3. Stephen E. Flowers, Revival of the Runes: The Modern Rediscovery and Reinvention of the Germanic Runes (Rochester, VT: Inner Traditions, 2021), 152.
4. For the most in-depth study of the Fraternitas Saturni, see Stephen E. Flowers, The Fraternitas Saturni: History, Doctrine, and Rituals of the Magical Order of the Brotherhood of Saturn, (Rochester, VT: Inner Traditions, 2018).
5. Flowers, Fraternitas Saturni, 32.
6. Ibid, 34.
7. Kenneth Chipman, “Preface to Spiesberger’s Runenmagie.” Privately shared by the author.
8. Karl Spiesberger, Reveal the Power of the Pendulum: Secrets of the sidereal pendulum. A complete survey of pendulum dowsing (London: W. Foulsham and Co. Ltd, 1987).
9. Flowers, Revival, 164. Flowers also recounts this story in Edred Thorsson, History of the Rune-Gild: The Reawakening of the Gild 1980-2018 (North Augusta, SC: Arcana Europa, 2019), 16.
10. Edred Thorsson, Futhark: A Handbook of Rune Magic (San Francisco: Weiser Books, 1984), 16.
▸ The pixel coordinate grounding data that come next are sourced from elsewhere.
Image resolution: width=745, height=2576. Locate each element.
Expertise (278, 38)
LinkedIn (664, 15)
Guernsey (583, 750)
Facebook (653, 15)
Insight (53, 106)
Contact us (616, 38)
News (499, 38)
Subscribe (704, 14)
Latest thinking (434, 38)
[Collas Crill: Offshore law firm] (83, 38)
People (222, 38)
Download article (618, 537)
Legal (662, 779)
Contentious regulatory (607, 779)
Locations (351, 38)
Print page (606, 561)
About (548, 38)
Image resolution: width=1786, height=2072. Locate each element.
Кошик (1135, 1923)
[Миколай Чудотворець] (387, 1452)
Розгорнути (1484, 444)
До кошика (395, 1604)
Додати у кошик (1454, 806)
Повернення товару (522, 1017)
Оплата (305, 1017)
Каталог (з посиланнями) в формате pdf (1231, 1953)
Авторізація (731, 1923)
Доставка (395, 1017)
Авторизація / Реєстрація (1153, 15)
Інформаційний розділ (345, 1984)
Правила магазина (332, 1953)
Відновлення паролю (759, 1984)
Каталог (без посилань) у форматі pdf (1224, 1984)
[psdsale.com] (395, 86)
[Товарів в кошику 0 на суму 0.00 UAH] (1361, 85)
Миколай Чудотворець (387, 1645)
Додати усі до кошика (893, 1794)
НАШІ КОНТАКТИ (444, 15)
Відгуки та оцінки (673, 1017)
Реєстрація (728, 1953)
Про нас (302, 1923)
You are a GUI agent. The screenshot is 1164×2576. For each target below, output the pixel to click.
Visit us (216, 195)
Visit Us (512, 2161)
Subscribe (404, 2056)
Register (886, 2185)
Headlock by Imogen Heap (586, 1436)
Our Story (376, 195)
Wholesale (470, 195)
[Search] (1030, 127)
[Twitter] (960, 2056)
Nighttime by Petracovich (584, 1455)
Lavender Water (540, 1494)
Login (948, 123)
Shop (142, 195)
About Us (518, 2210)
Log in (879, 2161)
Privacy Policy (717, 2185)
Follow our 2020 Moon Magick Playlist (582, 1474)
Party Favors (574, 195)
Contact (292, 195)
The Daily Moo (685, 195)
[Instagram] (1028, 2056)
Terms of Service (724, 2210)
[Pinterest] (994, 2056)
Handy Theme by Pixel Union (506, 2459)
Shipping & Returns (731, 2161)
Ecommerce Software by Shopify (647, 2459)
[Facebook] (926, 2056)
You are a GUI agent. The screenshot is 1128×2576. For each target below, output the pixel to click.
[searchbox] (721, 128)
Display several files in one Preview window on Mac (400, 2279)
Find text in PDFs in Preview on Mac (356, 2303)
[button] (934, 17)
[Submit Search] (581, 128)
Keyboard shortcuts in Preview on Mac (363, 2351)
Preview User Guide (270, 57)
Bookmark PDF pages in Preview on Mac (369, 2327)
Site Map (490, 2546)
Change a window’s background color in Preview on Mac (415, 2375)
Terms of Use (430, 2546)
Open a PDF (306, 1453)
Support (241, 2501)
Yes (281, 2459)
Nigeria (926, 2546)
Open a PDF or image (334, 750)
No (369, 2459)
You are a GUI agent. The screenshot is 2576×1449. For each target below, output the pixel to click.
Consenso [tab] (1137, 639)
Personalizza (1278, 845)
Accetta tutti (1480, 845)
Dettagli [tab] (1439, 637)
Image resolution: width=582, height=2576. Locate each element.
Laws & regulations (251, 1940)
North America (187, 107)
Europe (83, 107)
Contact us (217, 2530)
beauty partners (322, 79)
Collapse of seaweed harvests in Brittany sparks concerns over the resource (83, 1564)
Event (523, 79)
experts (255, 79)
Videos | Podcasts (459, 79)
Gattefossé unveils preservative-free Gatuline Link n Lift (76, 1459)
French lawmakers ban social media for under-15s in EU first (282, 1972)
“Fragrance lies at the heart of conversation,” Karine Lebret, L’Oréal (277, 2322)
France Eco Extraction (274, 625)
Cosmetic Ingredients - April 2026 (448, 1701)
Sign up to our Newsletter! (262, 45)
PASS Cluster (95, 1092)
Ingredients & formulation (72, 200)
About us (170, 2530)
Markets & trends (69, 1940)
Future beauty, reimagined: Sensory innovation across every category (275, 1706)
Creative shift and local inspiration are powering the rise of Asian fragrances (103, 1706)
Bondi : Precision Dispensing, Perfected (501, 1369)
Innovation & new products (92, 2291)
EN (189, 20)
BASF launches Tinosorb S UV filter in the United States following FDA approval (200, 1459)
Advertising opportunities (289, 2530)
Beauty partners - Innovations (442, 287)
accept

11. Kenneth Chipman, Grand Master of the Knights of Runes and a student of Karl Welz, recounted that Welz personally told him he had met Spiesberger in Berlin during his time as a member of the Sacred Brotherhood of the Golden Ray. According to Chipman, Welz attended a weekend workshop led by Spiesberger that was devoted to the 18-rune Futhorkh system.